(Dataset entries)

[Start of Attachment]

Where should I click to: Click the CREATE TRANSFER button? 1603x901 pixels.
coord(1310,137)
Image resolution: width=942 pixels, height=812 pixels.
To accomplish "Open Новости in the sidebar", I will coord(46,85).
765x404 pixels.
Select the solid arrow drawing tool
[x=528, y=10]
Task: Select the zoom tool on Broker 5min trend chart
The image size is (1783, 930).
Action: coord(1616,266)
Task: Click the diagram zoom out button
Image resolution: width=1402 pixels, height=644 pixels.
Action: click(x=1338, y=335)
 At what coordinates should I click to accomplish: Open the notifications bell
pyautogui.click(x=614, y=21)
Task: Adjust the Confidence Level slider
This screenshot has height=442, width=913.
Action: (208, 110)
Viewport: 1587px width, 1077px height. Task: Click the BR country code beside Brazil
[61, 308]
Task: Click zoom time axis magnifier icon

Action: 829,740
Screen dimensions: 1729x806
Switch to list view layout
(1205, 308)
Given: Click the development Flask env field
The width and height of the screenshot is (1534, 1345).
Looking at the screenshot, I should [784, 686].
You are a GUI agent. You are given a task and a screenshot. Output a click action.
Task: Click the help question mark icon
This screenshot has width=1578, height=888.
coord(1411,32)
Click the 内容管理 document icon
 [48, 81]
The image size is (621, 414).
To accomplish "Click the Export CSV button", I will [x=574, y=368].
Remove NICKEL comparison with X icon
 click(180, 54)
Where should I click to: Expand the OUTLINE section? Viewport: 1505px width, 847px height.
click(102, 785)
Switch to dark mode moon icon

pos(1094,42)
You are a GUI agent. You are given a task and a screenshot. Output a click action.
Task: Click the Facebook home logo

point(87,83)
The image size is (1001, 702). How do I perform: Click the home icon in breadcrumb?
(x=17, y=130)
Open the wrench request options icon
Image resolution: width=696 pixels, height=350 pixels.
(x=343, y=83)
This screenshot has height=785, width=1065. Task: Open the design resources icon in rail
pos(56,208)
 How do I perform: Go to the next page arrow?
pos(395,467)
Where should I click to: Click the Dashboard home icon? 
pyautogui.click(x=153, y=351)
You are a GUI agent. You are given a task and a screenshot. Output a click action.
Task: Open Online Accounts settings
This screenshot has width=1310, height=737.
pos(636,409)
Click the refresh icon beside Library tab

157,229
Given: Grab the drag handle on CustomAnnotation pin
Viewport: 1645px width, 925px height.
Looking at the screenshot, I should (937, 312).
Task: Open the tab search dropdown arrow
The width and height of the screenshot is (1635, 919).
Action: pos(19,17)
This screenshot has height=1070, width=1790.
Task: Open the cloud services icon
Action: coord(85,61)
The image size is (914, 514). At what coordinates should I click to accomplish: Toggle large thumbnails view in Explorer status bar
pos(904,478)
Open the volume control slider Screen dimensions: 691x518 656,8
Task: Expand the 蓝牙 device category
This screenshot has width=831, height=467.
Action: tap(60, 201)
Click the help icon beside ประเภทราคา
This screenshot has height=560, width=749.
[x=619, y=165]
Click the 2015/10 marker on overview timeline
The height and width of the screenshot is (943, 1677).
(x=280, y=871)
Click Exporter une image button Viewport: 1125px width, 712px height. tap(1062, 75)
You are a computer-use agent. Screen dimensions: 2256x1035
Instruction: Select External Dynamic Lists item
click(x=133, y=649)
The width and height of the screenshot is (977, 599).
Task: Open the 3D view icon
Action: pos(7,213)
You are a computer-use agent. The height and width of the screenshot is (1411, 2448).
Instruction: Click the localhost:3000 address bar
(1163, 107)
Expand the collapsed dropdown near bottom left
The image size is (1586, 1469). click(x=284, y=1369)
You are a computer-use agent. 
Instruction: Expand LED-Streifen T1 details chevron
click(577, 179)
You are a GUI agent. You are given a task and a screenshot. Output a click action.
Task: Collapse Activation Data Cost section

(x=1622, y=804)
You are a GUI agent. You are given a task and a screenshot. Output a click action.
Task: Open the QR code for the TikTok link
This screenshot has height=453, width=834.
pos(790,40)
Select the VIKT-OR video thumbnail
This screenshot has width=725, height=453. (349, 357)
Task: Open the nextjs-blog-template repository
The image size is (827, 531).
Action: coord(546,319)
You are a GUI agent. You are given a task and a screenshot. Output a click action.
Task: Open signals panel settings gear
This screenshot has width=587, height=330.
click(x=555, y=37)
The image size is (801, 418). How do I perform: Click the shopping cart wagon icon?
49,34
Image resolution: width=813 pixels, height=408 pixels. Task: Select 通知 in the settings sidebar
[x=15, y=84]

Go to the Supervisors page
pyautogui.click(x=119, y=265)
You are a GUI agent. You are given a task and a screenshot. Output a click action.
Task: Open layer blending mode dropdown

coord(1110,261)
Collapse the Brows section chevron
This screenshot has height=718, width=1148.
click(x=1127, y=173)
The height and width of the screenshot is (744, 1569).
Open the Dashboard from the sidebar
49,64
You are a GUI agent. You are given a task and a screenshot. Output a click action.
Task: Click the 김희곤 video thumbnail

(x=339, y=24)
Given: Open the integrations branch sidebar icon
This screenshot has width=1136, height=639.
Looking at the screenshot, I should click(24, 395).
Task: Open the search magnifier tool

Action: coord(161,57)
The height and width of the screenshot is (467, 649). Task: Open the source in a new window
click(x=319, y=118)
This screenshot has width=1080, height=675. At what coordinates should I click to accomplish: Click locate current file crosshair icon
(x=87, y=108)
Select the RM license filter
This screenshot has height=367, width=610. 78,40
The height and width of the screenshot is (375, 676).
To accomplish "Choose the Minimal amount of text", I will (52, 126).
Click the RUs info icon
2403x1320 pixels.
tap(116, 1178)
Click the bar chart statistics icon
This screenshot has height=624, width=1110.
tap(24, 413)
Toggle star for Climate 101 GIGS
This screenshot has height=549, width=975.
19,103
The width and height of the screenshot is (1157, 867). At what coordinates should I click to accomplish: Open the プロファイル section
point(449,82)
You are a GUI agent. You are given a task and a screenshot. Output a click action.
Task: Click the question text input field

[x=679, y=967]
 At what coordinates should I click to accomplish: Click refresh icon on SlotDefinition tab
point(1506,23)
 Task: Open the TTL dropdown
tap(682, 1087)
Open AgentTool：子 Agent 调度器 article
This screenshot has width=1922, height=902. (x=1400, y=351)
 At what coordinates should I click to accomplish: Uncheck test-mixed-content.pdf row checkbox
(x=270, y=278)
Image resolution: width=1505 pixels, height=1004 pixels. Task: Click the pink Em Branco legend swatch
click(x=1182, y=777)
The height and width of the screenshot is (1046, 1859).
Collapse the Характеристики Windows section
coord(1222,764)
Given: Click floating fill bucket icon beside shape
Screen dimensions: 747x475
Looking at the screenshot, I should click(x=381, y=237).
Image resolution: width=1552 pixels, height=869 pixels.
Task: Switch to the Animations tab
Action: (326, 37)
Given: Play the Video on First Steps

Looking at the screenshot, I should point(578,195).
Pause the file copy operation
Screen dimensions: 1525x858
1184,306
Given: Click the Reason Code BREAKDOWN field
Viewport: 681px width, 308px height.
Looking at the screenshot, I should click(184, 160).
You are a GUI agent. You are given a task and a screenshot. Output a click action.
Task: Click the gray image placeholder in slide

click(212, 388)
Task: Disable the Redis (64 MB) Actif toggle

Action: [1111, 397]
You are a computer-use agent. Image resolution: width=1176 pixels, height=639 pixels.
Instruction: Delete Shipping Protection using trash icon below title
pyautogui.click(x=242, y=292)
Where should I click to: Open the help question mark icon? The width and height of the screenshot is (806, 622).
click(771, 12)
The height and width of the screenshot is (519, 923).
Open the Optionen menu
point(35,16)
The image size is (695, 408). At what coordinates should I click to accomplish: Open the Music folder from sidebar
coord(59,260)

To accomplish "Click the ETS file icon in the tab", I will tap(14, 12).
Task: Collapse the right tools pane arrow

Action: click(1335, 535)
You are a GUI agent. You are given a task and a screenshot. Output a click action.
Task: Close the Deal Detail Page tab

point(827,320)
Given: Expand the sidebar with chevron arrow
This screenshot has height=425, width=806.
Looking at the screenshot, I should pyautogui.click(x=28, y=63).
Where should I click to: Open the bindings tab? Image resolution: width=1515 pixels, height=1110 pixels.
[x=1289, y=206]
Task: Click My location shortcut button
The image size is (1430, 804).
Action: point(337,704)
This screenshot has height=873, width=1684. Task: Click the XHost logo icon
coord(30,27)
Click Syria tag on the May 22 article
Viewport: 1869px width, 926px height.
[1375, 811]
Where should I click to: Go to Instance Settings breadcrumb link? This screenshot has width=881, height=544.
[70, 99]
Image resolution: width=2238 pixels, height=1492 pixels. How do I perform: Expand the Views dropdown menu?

[End of Attachment]

[Exercise] For each line above that contains the word "slider", give the line as it is written.

[Task result]
Task: Adjust the Confidence Level slider
Open the volume control slider Screen dimensions: 691x518 656,8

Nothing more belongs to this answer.